Trusts have been used for hundreds of years for tax savings and estate planning, but few people realize the enormous potential for using trusts for privacy. In this information age where records of your assets can be accessed via computer, fax and even telephone, you have to take active steps to protect your privacy.
What is a Trust?
A trust is a private contractual arrangement between several parties for holding, managing and investing assets. The parties to the trust are the grantor (the person creating the trust, also known the “settlor”or “trustor”), the trustee (the person or entity holding title to the assets) and the beneficiaries (for whose benefit the trust is established). A trust created for one's benefit is called a “self-settled” trust, i.e., one in which the creator and beneficiary are the same person.
A trust created during the life of the grantor is called an “intervivos” or “living” trust. An intervivos trust can be either revocable (taken back or modified by the grantor) or irrevocable (once created cannot be revoked). A “living trust,” while technically any trust created during the life of the grantor is a buzzword in the estate planning industry used to describe a revocable, intervivos trust.
Benefits of a “Living Trust”
The typical living trust is created by an individual for his own benefit.

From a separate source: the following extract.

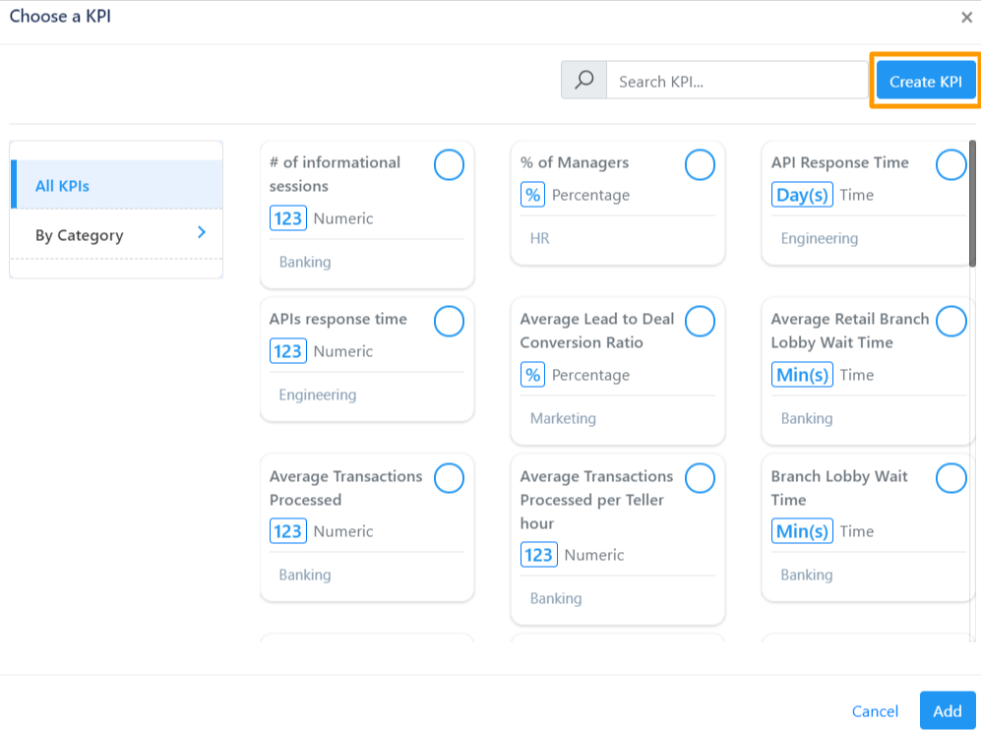Select the Average Transactions Processed radio button
Viewport: 981px width, 730px height.
point(449,478)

He also names himself as trustee, i.e., “The John Doe Family Living Trust.” Upon his death, a successor trustee is named to hold and manage the trust property (typically his spouse, sibling or a bank trust department). Although he is the beneficiary during his life, the trust will name his family as alternate beneficiary upon his death (known as a “testamentary disposition”).

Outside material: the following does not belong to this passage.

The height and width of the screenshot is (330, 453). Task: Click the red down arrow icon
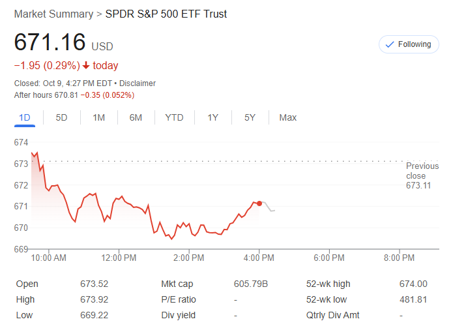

One of the main reasons why living trusts are used is to avoid probate. Upon your demise, the assets remaining in your estate are distributed according to the instructions of a Will, or, if there is no Will, according to the rules set forth by state law. The Probate court is involved throughout the process, adding time, cost and aggravation. The Will is now public record, for all the world to see. If you own assets in multiple states, an “ancillary” proceeding must be commenced in each state.

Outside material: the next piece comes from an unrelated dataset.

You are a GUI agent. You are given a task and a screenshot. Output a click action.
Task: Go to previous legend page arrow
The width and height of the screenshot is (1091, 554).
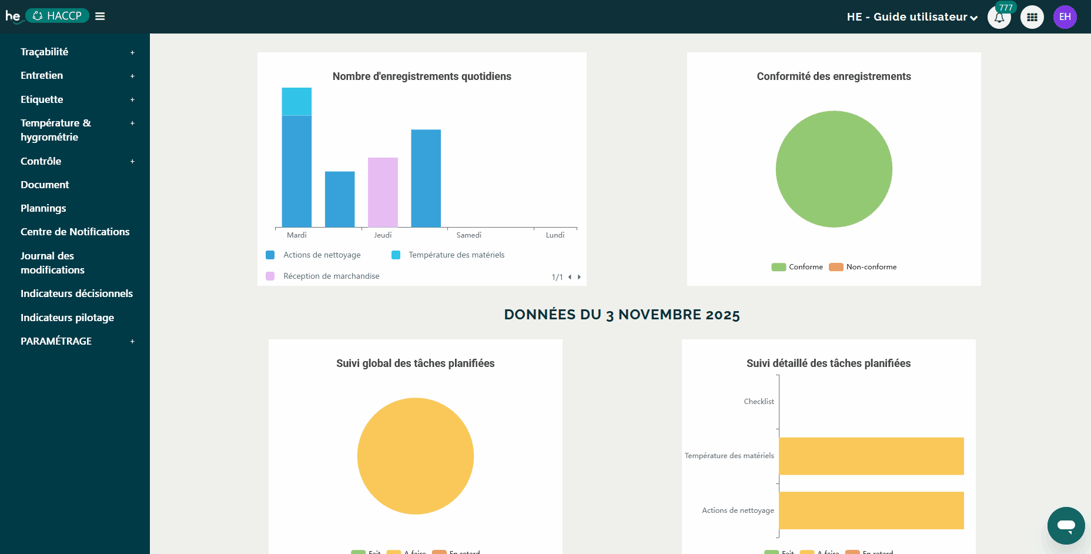point(570,277)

If most of your assets are owned in trust, these assets are not subject to probate, nor are they on display for the world to see. The trustee, according to the instructions of the trust agreement, either distributes the assets outright to your heirs (the alternate beneficiaries), or holds them in trust until they reach a certain age. Your trust can hold assets (such as real estate) in multiple states without the need for ancillary probate.
The Land Trust
You wouldn't walk around with a financial statement taped to your forehead would you? So why would you have your most valuable assets exposed to public scrutiny? Owning real estate in your own name is like walking around with a giant “kick me” sign taped to your back. In every county in the United States, copies of deeds to real estate are recorded in the public records. Anyone can go down to the courthouse or recorder's office and look up the owner of any property in the county.
A land trust, a modified form of living trust, will hide your name from the public records. The land trust (also known as an “Illinois Land Trust,” “Title Holding Trust” and “Nominee Trust”) differs slightly from a regular living trust in that the trustee is a mere nominee. The beneficiaries have the right to direct the trustee as to the acquisition, management and disposition of trust property.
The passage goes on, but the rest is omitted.